BEGIN

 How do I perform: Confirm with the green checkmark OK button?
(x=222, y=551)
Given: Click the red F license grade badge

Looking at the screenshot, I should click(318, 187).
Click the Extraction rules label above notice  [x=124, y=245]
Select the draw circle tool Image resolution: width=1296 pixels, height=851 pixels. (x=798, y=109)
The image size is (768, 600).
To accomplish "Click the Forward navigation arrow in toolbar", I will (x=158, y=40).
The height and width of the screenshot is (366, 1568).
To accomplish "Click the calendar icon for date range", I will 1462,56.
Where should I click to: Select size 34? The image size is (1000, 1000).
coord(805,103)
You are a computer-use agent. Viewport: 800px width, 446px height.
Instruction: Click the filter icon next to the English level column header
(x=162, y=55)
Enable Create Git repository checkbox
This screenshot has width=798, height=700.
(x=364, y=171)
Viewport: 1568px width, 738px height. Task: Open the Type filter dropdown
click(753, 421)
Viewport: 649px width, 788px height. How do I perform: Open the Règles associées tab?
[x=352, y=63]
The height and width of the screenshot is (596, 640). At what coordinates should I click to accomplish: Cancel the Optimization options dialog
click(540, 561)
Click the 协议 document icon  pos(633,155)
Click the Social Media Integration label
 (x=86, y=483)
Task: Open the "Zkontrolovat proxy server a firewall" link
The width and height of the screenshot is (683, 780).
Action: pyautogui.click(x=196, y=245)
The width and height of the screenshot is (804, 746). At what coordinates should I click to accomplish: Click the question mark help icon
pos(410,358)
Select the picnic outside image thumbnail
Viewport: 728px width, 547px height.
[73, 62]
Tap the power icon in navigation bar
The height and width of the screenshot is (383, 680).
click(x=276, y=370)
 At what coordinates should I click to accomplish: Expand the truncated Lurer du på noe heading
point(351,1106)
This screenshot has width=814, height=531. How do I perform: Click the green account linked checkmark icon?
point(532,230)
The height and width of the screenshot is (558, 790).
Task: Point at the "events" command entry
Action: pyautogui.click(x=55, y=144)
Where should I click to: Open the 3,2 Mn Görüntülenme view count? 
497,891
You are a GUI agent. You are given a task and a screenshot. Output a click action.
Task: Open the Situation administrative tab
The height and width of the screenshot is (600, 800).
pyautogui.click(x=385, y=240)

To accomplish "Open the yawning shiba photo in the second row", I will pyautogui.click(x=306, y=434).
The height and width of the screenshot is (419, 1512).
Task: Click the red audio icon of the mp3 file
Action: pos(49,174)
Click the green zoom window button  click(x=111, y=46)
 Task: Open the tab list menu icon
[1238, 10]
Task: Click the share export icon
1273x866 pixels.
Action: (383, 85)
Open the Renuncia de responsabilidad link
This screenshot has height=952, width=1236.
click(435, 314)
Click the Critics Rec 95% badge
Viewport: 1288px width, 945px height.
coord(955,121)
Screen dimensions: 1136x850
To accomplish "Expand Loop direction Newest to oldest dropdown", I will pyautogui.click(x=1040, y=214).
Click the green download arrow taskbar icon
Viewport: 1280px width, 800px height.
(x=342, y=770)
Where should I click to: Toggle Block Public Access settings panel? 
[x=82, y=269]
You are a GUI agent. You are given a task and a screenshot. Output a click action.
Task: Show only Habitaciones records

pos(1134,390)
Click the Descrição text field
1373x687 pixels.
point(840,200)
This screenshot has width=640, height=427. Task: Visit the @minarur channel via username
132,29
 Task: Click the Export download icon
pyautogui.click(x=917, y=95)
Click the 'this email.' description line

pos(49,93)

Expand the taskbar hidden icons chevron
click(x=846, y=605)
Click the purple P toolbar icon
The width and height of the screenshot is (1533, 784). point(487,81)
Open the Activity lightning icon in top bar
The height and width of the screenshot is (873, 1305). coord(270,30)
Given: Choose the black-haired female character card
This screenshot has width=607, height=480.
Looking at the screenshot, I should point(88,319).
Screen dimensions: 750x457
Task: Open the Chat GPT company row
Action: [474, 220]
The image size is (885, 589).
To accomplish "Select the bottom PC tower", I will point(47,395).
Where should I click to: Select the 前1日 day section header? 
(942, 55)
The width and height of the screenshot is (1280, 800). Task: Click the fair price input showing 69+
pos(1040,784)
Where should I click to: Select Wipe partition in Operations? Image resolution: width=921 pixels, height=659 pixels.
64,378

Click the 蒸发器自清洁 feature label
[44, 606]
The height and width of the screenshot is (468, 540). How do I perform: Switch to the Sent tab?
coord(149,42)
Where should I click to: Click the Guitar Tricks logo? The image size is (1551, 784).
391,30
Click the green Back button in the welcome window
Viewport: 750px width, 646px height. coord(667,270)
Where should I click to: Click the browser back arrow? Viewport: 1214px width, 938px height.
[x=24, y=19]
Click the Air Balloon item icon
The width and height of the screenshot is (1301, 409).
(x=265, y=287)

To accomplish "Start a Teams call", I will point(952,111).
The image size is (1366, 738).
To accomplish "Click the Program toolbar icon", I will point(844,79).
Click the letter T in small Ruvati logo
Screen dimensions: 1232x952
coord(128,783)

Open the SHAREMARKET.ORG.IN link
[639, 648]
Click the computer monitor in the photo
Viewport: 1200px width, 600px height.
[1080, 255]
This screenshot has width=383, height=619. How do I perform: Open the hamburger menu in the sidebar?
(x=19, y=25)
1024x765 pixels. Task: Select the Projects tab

END

REQUIRED WORK: Copy out the entries exactly. Begin at the first line and end with the line that has "Select the draw".

FINISHED TASK:
 How do I perform: Confirm with the green checkmark OK button?
(x=222, y=551)
Given: Click the red F license grade badge

Looking at the screenshot, I should click(318, 187).
Click the Extraction rules label above notice  [x=124, y=245]
Select the draw circle tool Image resolution: width=1296 pixels, height=851 pixels. (x=798, y=109)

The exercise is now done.